3. An Inventory Model - Multiperiod Decision problems. A factory must produce a certain product over the next four quarters. The demand for each quarter is known. The factory wants to minimize total costs and has to meet all demands on time. The appropriate data are given in the following table
xi - number of units produced during quarter i, i = 1,... 4.
mi - number of units of the product in store (on the inventory) at the end of quarter i, i = 1,... 4
Linear Programming Model:
min z = 55x1 + 50x2 + 50x3 + 55x4 + 2m1 + 2m2 + 3m3 [Minimum total cost]
x1 − m1 = 30 [Balance for I]
m1 + x2 − m2 = 60 [Balance for II]
m2 + x3 − m3 = 70 [Balance for III ]
m3 + x4 = 25 [Balance for IV]
xi ≤ 60, i = 1,... 4 [Production capacity]
xi ≥ 0, mi ≥ 0, i = 1,..., 4 [Sign restrictions]
The optimal solution to this problem is Z = 9615: x1 = 40, x2 = 60, x3 = 60, x4 = 25, m1 = 10, m2 = 10, m3 = 0.

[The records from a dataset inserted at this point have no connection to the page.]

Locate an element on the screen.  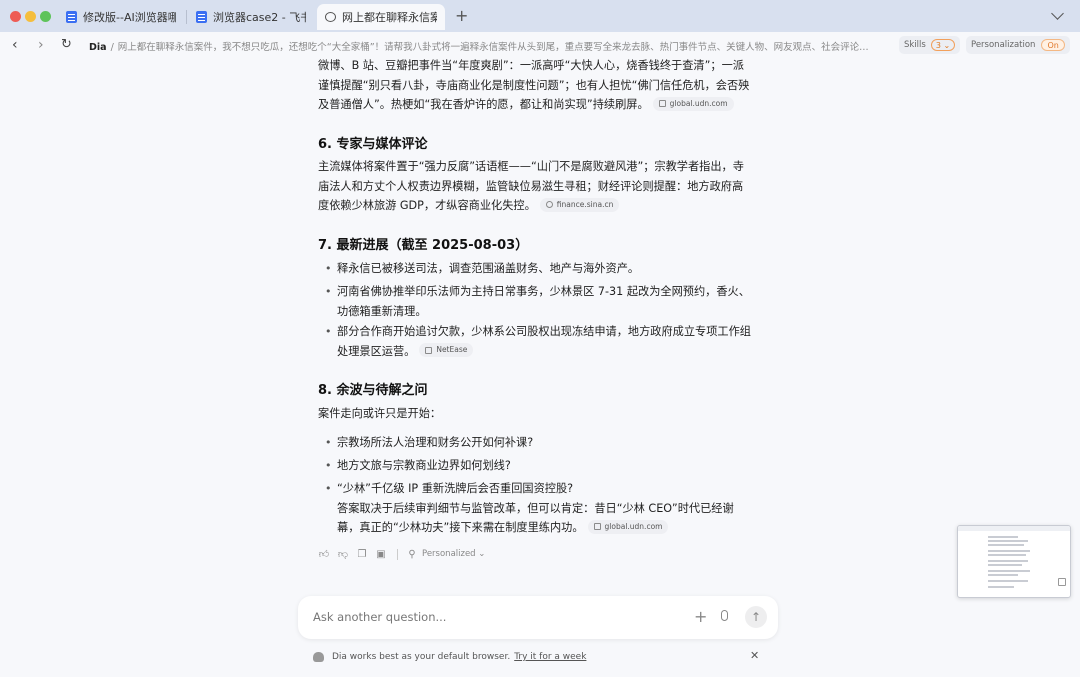
chevron-down-icon: ⌄ is located at coordinates (482, 554).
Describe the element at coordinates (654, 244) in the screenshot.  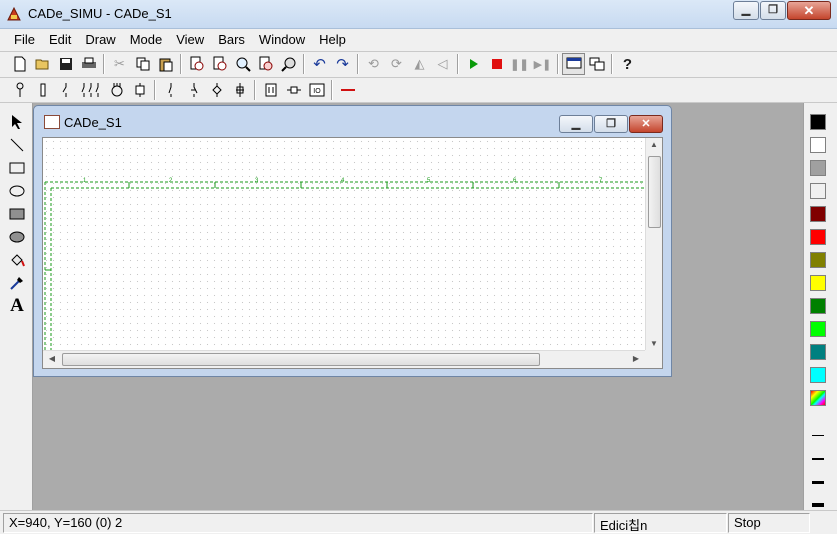
I see `vertical-scrollbar: ▲ ▼` at that location.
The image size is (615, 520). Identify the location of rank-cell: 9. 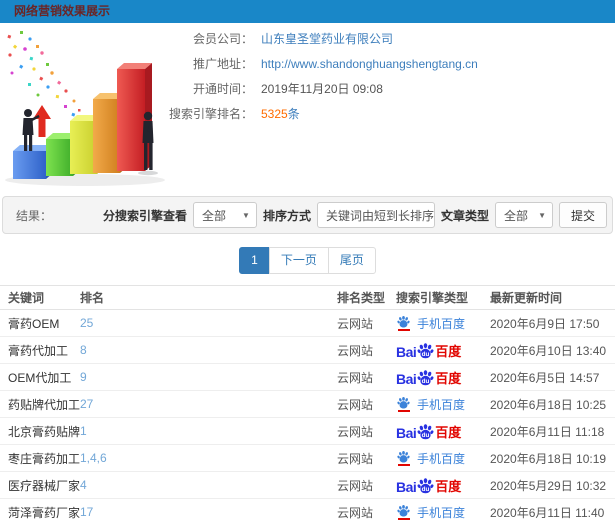
(208, 377).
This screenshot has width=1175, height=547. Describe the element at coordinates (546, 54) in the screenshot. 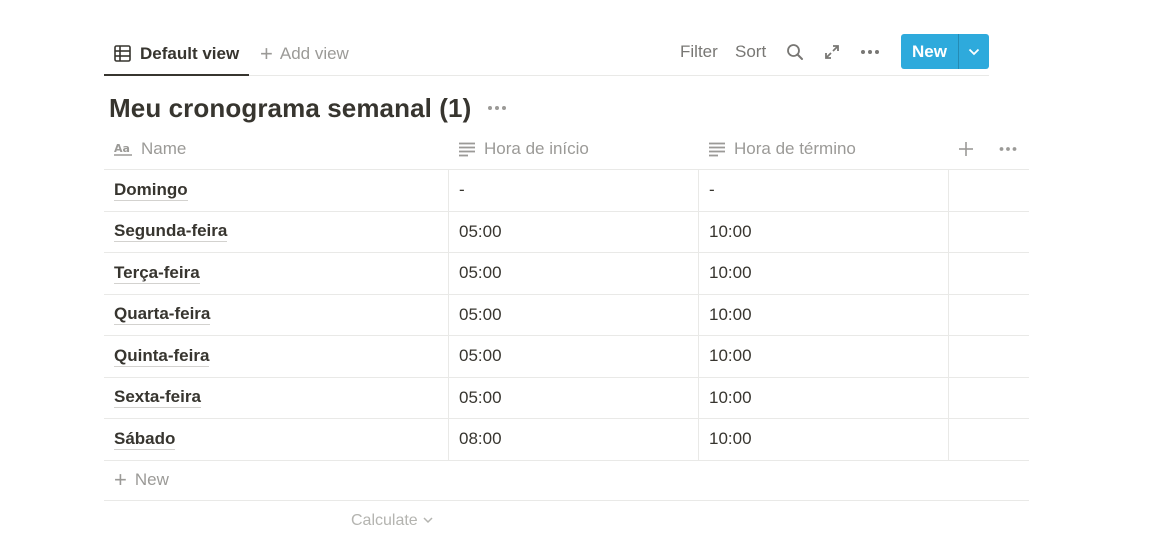

I see `view-bar: Default view + Add view Filter Sort New` at that location.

4. Multiperiod Financial Model. (W.L. Winston Operations Research: Appli cations and Algorithms, Example 3.13, pp.95-97) Finco Invest. Corp. must determine an investment strategy for the next three years. At present (time 0), $100000 is available for investment. Investments A,B,C,D and E are available. The cash flow associated with investing $1 in each investment is given in the table below
For example, $1 invested in B requires $1 in cash at time 1 and returns $0.5 at time 2 and $1 at time 3. To ensure that the company’s portfolio is diversified, Finco requires that at most $75000 be placed in any single investment. In addition, Finco can earn interest at 8% per year by keeping uninvested cash in a bank. Returns from investments may be immediately reinvested. Formulate a linear programming problem whose solution will maximize the amount of cash in hand at time 3. Finco must decide how much money should be placed in each investment(including the bank).

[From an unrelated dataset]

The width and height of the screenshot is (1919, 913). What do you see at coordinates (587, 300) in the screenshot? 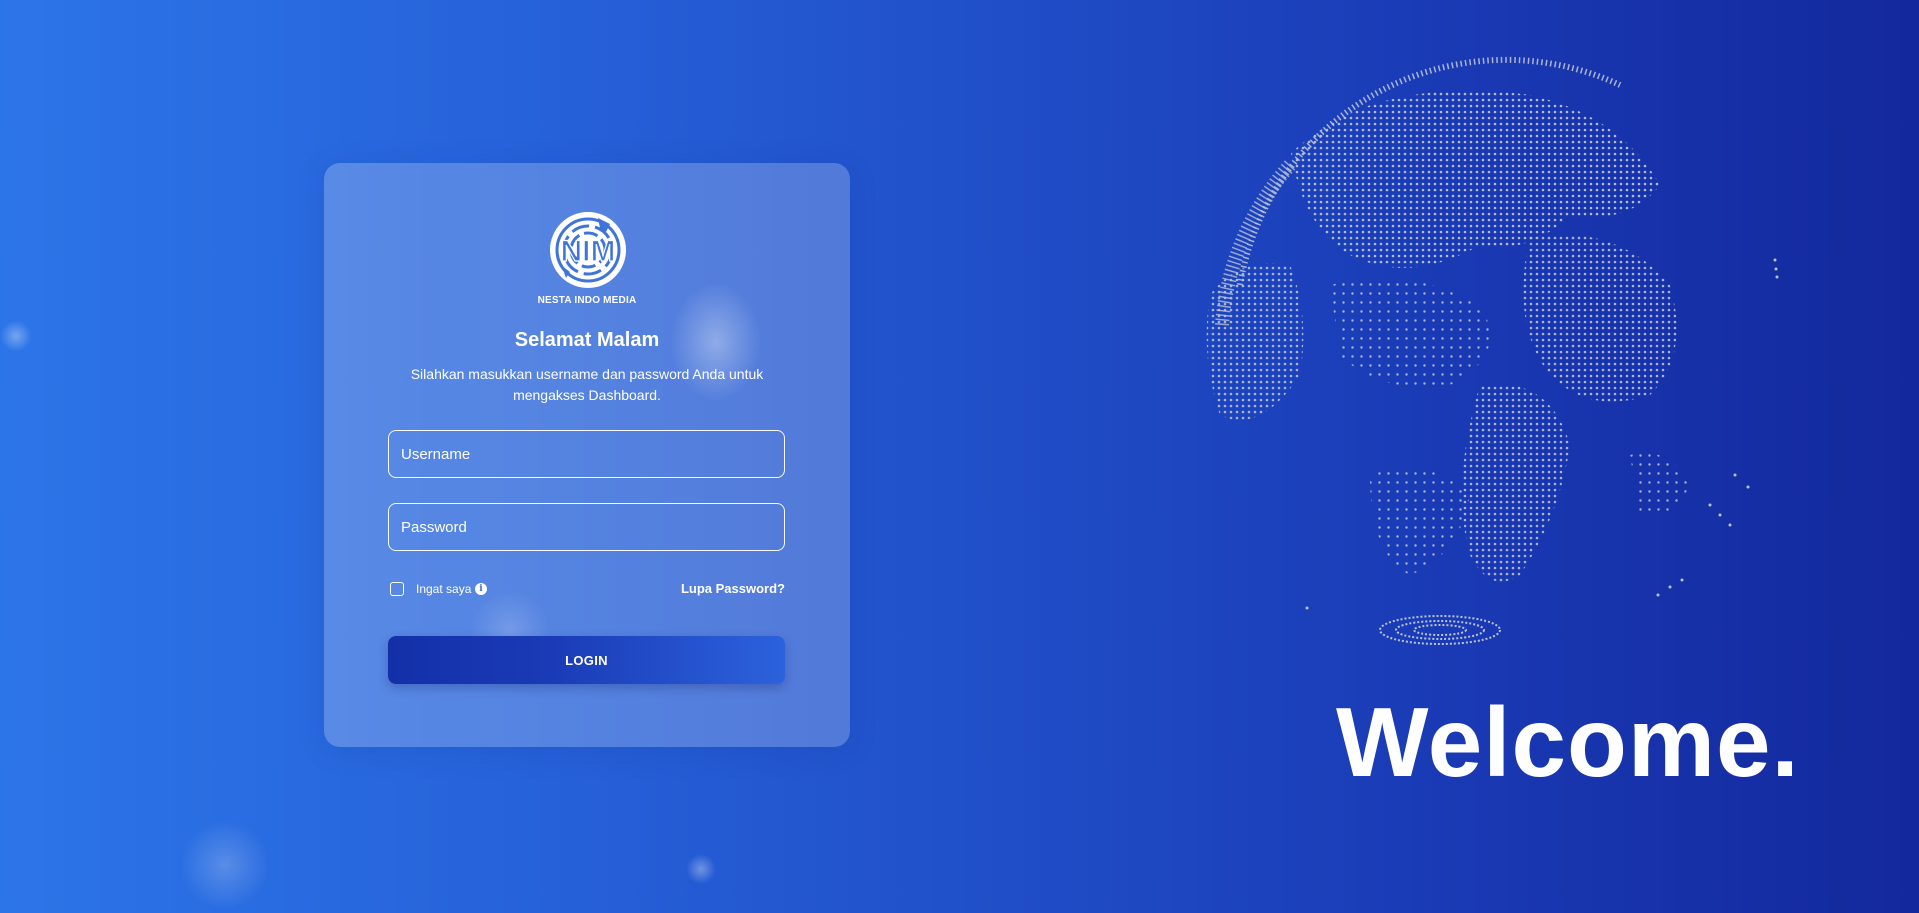
I see `brand-name: NESTA INDO MEDIA` at bounding box center [587, 300].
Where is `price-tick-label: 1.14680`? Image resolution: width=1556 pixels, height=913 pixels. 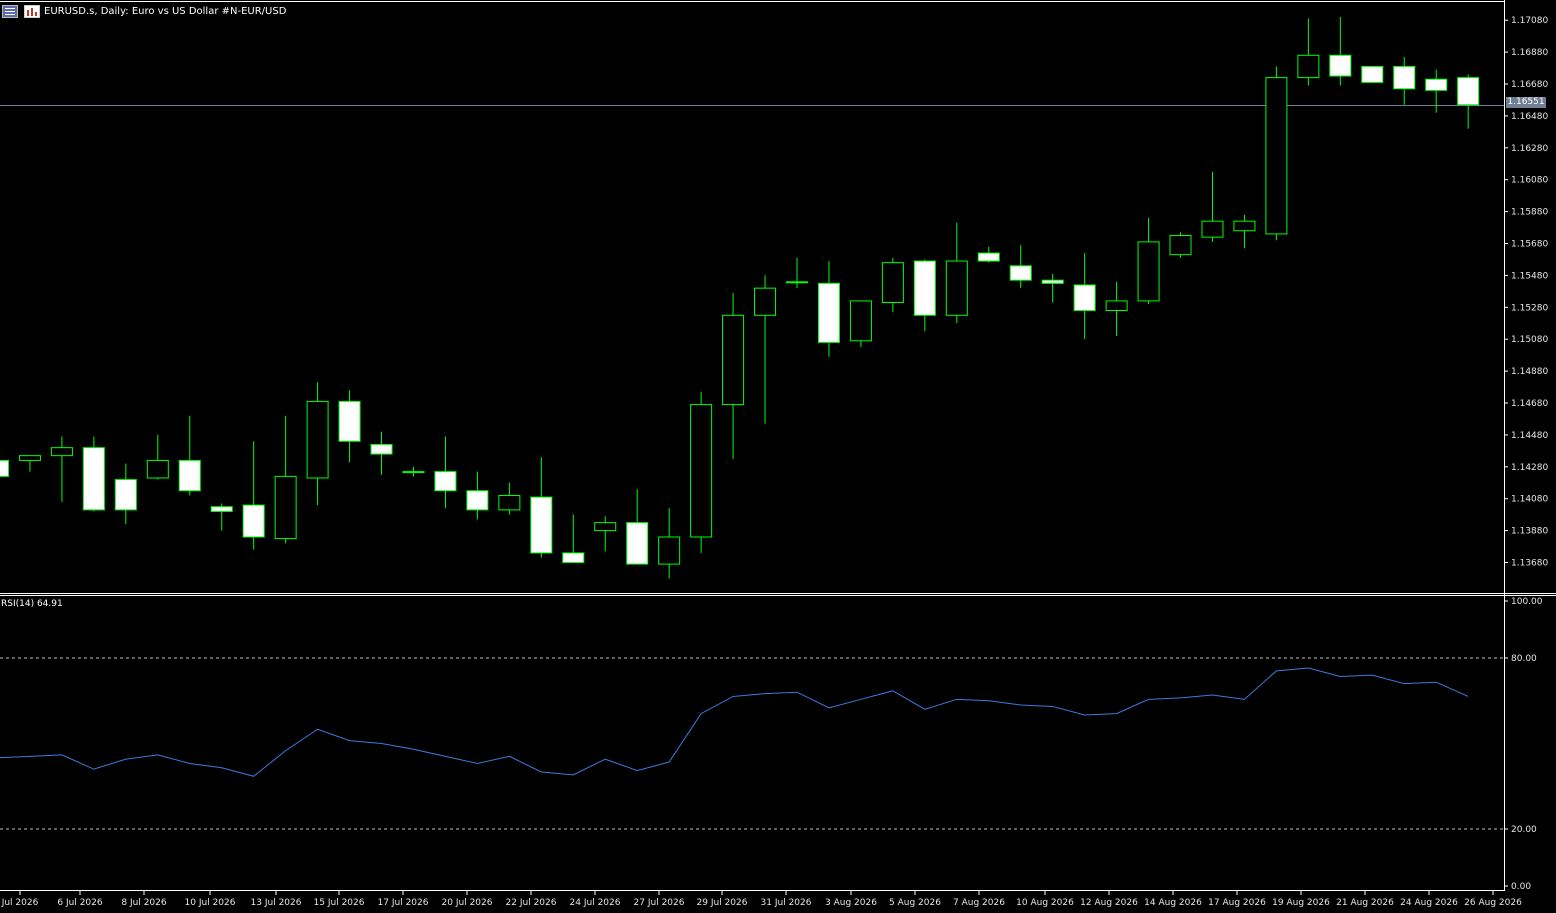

xA,xB,xC ,xD,xE - dollars invested in investment A,B,C,D, and E respectively,
y0,y1,y2 - dollars invested in the bank at time t (t=0,1,2).
The linear programming model:
max z = xB + 1.9xD + 1.5xE + 1.08y2 [Maximize the amount of cash in hand at time 3]

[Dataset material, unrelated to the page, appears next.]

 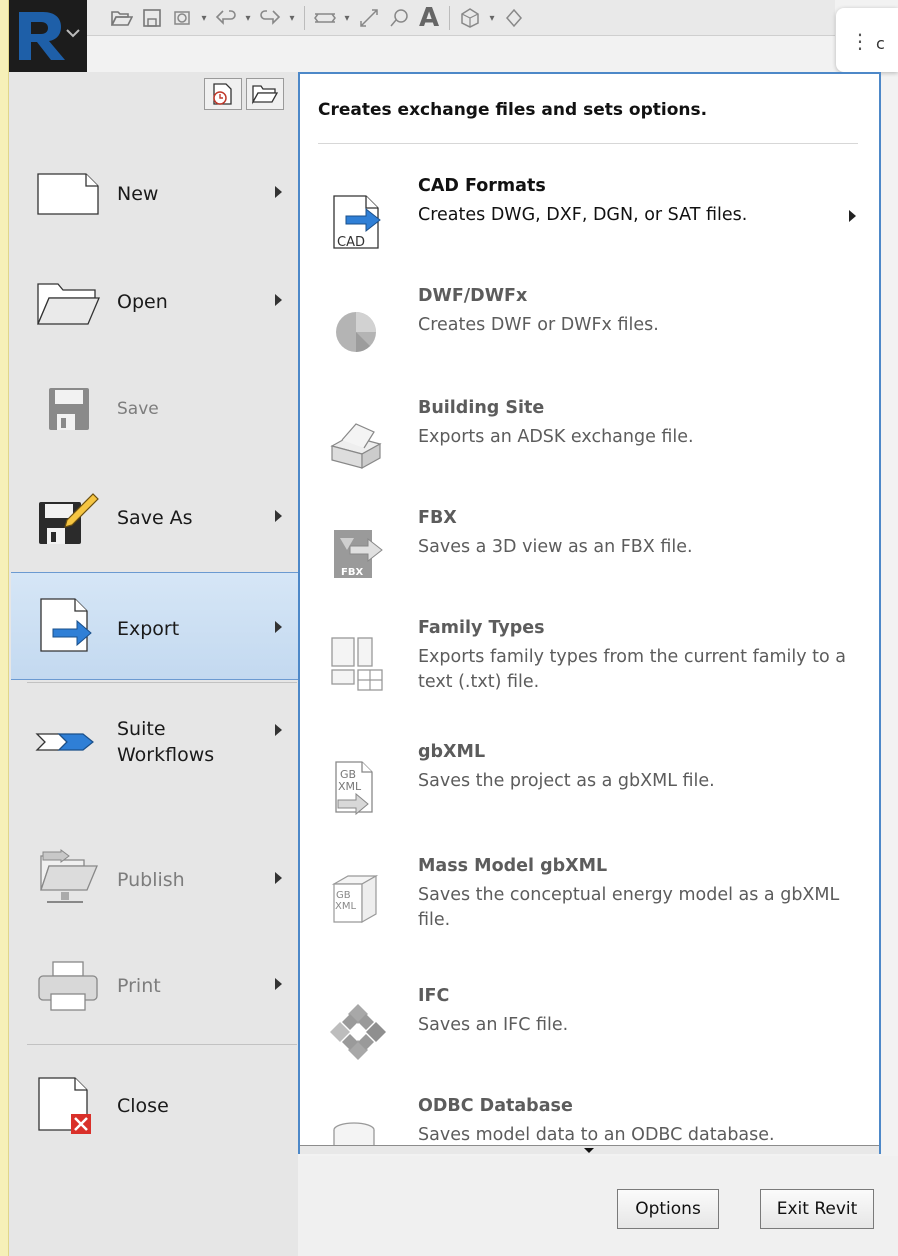 I want to click on export-item-title: IFC, so click(x=434, y=996).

xA + xC + xD + y0 = 100000 [Balance at time 0]
0.5xA + 1.2xC + 1.08y0 − xB − y1 = 0 [Balance at time 1]
xA + 0.5xB + 1.08y1 − xE − y2 = 0 [Balance at time 2]
xA,xB,xC ,xD,xE ≤ 75000 [Limit on dollars invested in investments]
xA,...,xE,y0,y1,y2 ≥ 0 [Nonnegativity constraints]
The optimal solution is Z = 218500, xA = 60000, xB = 30000, xD = 40000 , xE = 75000, xC = y0 = y1 = y2 = 0. Finco should not invest in C nor in the bank.